Aim of the exercise: Pull out of the data below the stretch of lines bounded by the one containing "Viewport: 700px width, 522px height." and the one containing "Given: Open the NodeJS link in step title", both bounds included, unchanged.

Records provided:
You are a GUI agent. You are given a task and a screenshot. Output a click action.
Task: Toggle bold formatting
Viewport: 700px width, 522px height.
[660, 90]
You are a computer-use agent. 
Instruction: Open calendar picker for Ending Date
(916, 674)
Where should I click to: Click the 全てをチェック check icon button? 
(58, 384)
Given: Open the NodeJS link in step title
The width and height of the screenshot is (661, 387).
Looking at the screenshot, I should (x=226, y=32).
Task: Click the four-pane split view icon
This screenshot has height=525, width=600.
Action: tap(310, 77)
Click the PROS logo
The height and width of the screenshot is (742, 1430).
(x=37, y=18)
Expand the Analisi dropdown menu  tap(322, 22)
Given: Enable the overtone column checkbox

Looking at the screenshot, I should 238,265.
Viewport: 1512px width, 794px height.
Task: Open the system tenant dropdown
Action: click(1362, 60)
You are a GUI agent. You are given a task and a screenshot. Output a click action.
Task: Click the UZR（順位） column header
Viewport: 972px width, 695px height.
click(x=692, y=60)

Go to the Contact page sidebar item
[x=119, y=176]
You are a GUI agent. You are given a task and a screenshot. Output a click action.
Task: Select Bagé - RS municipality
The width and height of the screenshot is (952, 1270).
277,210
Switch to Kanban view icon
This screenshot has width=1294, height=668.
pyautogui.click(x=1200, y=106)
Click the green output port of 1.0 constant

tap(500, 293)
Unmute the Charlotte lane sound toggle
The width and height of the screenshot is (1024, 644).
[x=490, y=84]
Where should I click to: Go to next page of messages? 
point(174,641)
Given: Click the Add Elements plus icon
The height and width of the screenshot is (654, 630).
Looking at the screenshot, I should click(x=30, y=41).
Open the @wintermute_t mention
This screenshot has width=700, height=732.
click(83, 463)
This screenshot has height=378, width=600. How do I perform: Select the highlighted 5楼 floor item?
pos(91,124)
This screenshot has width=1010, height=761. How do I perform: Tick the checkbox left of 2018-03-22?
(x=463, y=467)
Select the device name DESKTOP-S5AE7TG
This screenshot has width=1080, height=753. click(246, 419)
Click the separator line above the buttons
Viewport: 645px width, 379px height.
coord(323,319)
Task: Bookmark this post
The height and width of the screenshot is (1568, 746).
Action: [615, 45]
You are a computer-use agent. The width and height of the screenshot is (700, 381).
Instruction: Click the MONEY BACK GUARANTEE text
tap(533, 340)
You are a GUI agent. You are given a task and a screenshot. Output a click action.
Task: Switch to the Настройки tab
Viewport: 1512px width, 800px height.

Your solution:
Viewport: 700px width, 522px height.
[660, 90]
You are a computer-use agent. 
Instruction: Open calendar picker for Ending Date
(916, 674)
Where should I click to: Click the 全てをチェック check icon button? 
(58, 384)
Given: Open the NodeJS link in step title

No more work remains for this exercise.